● TASK DIRECTIONS:
Copy each line containing "arrow" from the listing below.

[[ INPUT FOR THIS TASK open ]]

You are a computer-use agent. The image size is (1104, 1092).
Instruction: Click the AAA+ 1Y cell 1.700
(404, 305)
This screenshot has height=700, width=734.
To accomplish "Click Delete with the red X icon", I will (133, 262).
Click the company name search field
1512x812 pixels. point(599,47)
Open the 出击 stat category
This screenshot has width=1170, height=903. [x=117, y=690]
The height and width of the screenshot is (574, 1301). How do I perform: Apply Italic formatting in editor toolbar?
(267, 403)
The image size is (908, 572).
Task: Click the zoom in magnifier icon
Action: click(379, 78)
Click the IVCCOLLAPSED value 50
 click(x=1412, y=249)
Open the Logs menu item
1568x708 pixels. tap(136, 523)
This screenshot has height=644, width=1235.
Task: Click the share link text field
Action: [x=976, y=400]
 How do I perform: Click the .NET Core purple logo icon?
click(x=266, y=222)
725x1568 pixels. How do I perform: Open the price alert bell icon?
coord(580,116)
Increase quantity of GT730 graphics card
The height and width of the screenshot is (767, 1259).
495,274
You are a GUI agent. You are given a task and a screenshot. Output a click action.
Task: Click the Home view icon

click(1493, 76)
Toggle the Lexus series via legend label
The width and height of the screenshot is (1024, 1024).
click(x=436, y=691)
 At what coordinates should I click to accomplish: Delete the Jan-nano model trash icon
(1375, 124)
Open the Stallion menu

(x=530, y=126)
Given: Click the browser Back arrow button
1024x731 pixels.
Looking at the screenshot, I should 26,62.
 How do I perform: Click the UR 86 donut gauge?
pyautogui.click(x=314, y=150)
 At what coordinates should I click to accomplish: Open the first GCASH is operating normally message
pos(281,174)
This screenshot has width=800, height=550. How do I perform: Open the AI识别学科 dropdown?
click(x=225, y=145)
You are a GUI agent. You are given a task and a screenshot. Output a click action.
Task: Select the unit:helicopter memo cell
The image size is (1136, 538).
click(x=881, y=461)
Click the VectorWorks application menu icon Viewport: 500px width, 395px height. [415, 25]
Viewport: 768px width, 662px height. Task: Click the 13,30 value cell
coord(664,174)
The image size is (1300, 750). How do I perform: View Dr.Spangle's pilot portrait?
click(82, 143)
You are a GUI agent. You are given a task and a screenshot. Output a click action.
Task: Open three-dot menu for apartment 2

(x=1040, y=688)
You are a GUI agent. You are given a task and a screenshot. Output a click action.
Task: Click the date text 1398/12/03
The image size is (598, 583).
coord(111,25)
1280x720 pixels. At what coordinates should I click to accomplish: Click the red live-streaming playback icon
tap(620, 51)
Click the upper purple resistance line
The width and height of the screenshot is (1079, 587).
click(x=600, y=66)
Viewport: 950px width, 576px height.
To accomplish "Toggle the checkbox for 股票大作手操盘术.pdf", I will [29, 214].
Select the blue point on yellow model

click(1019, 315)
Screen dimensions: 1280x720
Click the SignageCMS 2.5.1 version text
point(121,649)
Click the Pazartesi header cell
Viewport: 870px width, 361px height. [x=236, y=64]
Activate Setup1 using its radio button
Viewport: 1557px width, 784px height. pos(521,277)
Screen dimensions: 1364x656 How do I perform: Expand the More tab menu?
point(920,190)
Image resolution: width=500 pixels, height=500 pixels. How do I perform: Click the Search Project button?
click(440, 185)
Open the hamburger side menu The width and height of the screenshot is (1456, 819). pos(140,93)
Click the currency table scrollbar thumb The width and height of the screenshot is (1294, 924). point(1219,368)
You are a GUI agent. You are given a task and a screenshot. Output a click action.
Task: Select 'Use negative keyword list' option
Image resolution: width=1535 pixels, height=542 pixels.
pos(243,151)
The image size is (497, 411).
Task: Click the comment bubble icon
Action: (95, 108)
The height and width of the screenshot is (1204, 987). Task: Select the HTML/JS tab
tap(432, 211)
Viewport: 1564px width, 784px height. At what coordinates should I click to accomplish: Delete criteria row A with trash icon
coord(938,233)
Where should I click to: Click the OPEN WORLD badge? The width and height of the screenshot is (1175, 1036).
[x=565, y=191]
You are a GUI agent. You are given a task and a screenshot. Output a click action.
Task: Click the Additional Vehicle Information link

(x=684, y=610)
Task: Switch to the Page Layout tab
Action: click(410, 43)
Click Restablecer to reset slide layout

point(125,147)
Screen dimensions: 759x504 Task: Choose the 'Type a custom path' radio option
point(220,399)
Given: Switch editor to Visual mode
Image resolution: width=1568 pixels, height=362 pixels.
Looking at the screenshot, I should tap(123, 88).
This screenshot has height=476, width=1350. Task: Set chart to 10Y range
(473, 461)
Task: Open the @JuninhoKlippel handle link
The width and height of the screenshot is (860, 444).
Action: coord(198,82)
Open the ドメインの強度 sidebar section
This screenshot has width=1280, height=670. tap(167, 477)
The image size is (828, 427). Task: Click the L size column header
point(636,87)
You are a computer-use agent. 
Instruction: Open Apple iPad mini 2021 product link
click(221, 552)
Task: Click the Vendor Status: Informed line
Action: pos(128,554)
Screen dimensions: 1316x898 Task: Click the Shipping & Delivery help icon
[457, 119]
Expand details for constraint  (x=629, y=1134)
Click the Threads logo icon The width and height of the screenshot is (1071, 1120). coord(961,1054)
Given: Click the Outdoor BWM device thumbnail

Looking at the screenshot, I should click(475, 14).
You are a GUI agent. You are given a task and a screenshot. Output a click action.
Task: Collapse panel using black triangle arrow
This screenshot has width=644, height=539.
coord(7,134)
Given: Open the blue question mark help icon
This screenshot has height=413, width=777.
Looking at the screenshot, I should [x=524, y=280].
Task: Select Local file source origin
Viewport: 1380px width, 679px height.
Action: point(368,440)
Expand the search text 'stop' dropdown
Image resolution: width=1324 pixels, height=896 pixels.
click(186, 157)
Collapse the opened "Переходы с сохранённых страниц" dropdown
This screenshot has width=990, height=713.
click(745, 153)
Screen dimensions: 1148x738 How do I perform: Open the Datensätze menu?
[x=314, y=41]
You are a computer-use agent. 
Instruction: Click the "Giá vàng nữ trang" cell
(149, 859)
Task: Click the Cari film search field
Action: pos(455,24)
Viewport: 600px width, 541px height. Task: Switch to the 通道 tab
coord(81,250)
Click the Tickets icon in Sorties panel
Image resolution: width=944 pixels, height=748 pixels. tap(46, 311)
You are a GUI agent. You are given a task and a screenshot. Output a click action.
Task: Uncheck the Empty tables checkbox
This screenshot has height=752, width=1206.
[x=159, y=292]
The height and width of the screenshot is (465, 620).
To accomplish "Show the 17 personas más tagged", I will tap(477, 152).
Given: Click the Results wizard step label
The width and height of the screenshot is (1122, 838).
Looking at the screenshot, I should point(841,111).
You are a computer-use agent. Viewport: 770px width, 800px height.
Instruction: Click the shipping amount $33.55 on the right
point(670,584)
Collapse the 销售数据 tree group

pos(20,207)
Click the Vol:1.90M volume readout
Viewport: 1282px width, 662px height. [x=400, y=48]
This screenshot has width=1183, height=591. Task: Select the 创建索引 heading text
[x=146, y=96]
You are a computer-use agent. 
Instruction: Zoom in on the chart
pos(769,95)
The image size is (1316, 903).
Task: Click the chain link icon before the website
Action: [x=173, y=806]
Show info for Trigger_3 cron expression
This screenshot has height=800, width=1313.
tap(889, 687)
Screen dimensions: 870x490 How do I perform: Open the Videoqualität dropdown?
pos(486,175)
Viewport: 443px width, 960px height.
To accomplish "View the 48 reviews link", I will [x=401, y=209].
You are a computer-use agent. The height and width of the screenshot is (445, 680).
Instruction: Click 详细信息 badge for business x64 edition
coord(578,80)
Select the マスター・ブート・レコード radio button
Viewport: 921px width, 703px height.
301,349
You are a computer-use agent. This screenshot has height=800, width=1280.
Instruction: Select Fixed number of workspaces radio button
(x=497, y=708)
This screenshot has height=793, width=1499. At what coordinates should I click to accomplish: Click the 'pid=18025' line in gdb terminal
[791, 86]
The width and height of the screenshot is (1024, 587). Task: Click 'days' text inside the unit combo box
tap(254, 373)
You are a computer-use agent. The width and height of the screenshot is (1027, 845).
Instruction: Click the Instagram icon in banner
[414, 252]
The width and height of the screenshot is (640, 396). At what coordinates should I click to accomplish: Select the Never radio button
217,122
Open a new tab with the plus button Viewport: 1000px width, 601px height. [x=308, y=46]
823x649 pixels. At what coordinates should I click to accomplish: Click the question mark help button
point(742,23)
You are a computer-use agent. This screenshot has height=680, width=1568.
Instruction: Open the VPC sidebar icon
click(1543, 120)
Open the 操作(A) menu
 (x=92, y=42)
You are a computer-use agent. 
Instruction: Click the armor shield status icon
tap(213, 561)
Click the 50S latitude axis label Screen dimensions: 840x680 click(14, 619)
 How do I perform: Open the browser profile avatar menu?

[[ INPUT FOR THIS TASK closed ]]

● SOLUTION TO THIS TASK:
Given: Click the browser Back arrow button
Task: Collapse panel using black triangle arrow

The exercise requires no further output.